Coincidently, Simon adds his grandfather was a member of the local darts team and so the location of his abandonment was likely deliberate.
"It's all very strange really," adds Simon. "We will never know the full details of what happened."
The ITV show was filmed before lockdown restrictions in September 2019 at various locations including popular diner Nell's Cafe, off the A2, near Gravesend.
Simon has kept in contact with presenter Davina McCall, who also lives in Kent, and regularly sends texts checking in on him.
He is planning a reunion with friends featured on the show and also offers help and advice to others trying to trace family roots.
He reveals how his own emotional reunion with his family nearly didn't happen as he was initially rejected on the casting call for the show which primarily focuses on adoption.
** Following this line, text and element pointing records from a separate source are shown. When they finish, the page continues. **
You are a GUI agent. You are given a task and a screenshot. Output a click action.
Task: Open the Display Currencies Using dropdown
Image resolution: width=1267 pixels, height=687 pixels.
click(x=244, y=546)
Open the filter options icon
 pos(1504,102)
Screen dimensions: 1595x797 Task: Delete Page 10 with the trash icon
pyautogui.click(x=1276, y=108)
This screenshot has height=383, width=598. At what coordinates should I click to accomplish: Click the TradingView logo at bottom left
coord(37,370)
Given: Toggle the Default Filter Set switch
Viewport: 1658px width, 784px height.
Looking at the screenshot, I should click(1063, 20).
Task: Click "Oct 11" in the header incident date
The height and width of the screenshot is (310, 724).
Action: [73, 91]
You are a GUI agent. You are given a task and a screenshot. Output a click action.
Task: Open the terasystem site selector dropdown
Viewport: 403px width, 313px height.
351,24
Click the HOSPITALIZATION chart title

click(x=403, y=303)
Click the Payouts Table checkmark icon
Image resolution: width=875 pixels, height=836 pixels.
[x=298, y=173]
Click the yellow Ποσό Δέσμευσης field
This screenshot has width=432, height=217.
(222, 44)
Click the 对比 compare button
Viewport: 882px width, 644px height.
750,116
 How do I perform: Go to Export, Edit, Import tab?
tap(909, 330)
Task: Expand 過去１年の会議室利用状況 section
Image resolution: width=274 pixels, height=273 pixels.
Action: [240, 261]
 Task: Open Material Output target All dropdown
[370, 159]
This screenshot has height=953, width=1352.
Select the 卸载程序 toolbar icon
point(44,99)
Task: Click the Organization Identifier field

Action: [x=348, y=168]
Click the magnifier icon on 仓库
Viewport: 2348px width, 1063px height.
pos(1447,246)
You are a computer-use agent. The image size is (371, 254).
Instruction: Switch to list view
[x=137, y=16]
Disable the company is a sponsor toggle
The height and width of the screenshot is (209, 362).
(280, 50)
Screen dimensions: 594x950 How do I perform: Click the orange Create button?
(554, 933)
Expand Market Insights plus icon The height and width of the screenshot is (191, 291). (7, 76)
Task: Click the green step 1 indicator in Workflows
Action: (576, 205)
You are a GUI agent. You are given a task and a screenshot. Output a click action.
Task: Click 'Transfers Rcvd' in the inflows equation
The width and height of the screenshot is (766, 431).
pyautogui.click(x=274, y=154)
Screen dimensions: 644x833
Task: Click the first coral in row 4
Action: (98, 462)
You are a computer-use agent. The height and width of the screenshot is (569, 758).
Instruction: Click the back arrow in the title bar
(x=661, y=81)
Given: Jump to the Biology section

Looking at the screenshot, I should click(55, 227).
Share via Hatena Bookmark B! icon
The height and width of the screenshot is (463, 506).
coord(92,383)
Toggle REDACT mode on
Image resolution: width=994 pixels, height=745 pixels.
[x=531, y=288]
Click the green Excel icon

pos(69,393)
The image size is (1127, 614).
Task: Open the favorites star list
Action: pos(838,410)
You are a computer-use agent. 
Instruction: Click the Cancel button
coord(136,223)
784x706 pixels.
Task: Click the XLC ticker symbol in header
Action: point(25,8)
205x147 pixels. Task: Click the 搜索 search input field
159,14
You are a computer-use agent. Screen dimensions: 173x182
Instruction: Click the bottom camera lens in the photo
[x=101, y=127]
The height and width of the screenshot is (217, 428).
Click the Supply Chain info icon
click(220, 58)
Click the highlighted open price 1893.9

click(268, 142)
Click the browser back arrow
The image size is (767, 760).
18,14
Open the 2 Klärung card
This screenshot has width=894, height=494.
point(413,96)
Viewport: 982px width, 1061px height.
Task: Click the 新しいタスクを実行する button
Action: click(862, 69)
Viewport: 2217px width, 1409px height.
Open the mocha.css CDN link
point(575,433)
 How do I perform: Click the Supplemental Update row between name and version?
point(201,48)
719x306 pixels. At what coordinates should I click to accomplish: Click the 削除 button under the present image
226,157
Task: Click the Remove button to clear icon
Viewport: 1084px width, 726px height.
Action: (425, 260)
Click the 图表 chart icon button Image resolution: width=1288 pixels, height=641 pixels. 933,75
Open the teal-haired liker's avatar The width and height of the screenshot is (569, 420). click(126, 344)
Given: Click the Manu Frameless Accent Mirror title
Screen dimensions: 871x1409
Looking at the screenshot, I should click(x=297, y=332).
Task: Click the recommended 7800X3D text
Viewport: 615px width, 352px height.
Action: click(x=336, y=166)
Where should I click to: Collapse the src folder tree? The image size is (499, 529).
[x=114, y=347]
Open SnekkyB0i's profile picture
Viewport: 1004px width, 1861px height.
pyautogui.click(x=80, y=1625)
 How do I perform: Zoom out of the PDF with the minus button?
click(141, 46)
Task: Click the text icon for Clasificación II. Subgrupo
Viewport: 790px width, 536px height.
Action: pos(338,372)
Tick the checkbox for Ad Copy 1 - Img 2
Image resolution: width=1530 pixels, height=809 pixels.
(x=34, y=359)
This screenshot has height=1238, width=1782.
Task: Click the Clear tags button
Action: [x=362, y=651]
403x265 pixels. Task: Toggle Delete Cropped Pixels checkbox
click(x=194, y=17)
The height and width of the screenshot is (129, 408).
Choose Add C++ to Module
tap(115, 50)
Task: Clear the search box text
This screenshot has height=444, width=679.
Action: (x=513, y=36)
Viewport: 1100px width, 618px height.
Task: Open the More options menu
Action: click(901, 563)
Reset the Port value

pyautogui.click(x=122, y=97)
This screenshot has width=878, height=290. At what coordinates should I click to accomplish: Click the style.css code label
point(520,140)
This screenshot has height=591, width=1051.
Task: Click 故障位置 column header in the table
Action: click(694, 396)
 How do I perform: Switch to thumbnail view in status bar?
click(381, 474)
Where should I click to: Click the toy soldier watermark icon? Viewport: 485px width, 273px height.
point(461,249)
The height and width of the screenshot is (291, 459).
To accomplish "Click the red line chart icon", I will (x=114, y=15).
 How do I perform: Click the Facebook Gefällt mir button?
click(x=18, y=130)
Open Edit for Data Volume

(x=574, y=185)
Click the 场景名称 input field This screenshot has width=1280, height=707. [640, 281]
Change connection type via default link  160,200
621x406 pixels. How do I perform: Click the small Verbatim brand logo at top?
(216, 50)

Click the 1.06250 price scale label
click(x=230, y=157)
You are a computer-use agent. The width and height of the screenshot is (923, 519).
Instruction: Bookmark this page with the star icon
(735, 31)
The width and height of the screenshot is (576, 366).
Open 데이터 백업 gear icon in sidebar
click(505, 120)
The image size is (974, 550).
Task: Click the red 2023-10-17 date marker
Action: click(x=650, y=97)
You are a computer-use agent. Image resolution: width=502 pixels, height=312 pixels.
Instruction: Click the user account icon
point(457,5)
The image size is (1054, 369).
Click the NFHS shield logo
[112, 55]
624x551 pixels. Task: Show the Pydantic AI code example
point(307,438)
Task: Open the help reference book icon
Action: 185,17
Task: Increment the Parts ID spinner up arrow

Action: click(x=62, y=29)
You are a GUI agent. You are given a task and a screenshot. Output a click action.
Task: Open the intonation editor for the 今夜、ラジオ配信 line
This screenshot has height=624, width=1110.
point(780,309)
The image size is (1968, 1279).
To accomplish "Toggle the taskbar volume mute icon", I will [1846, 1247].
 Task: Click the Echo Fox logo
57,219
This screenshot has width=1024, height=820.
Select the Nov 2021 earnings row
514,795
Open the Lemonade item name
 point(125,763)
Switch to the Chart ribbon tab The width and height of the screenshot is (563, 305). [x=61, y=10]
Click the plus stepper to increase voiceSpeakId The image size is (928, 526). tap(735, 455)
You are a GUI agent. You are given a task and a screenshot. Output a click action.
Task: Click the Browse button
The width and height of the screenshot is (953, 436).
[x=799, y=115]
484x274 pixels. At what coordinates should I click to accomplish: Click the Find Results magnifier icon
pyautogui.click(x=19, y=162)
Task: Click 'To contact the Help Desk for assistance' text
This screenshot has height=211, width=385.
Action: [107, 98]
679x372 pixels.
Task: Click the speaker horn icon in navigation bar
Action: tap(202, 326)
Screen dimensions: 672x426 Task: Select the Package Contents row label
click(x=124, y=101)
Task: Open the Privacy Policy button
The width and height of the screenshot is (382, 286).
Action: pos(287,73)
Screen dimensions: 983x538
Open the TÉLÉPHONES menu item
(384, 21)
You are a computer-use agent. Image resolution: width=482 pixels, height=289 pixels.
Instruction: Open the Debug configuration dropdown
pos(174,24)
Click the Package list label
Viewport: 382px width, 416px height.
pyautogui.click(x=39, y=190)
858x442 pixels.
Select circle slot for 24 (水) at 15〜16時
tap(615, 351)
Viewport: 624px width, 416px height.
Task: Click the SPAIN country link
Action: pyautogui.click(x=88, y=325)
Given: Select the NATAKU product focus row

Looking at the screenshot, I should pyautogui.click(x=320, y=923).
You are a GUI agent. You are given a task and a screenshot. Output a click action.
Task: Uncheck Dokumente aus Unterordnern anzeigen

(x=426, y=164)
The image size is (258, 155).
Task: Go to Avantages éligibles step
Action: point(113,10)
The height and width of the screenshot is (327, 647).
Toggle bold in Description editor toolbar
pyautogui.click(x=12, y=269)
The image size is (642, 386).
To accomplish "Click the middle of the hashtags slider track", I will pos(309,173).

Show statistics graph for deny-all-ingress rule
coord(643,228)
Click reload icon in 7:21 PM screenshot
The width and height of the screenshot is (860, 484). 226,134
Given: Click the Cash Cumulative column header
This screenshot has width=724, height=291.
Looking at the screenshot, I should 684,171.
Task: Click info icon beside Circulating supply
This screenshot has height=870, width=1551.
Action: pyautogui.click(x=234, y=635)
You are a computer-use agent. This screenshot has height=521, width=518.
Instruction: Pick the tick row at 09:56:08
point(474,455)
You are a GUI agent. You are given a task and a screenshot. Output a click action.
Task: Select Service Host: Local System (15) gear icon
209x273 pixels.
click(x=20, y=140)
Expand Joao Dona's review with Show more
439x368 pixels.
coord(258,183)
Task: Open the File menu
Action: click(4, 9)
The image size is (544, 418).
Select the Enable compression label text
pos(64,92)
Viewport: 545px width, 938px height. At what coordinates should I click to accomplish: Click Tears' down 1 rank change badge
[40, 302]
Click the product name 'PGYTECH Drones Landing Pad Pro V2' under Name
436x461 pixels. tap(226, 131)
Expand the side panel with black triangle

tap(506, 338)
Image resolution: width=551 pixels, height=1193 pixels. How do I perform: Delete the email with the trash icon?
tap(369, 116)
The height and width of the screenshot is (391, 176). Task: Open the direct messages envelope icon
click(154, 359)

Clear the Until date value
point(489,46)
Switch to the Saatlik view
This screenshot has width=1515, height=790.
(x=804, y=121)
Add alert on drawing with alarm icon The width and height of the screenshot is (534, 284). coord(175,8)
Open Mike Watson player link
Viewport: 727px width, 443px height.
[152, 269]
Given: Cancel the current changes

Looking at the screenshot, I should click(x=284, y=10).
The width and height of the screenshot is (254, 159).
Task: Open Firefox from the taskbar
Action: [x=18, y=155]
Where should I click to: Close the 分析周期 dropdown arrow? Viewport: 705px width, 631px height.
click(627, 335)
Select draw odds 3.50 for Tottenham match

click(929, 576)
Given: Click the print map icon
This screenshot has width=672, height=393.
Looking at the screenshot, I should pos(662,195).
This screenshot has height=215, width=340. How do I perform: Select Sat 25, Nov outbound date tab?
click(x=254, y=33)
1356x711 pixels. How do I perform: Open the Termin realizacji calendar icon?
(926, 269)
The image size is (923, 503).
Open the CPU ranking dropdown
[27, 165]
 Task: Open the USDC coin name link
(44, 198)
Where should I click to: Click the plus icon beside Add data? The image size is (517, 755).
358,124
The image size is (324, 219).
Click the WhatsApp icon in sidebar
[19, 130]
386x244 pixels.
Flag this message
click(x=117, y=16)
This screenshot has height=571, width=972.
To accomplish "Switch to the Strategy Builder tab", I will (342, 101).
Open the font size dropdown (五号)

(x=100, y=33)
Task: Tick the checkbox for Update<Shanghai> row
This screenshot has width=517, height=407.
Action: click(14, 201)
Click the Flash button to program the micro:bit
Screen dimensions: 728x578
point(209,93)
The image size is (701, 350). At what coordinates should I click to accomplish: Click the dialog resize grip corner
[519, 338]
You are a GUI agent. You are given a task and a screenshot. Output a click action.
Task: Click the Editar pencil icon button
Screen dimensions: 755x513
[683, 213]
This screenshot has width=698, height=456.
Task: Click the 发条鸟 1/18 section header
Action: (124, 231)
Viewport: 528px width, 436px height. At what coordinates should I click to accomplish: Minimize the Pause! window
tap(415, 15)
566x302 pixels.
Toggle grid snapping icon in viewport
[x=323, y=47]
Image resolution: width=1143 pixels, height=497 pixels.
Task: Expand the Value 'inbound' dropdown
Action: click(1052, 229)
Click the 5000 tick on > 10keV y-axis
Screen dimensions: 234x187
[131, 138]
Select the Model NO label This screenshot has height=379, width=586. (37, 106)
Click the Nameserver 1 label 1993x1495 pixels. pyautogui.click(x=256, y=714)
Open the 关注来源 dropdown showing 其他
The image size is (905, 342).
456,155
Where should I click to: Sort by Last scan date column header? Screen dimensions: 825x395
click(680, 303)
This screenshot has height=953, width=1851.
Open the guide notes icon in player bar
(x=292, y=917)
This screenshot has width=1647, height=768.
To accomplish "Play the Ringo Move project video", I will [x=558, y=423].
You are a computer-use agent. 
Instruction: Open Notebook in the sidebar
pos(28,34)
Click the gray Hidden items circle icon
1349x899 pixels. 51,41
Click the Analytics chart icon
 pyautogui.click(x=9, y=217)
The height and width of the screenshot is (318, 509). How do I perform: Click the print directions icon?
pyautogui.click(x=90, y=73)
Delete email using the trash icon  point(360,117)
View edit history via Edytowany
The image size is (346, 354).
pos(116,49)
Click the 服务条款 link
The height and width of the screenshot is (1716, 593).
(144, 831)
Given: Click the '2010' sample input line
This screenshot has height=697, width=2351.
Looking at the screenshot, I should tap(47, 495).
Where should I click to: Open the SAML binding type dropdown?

But the HGV driver is a firm believer in fate, having met his second wife Jane following a blind date advertised in the newspaper 20 years ago.
The pair had first met at primary school in Gravesend before going their separate ways when her family moved to Bexleyheath.
"I remember sitting next to her at six-years-old and I used to like her," he said. "It is like my life has been mapped out for me."
Simon now plans to pen a book on his lived experience tracking down his family roots.
Following the show he remarked: "I thought I'm no longer an abandoned baby, I'm no longer a foundling, I am a sibling. I'm a brother!"
Long Lost Family: Born Without Trace Episode 2 is still available to watch on ITV's Hub.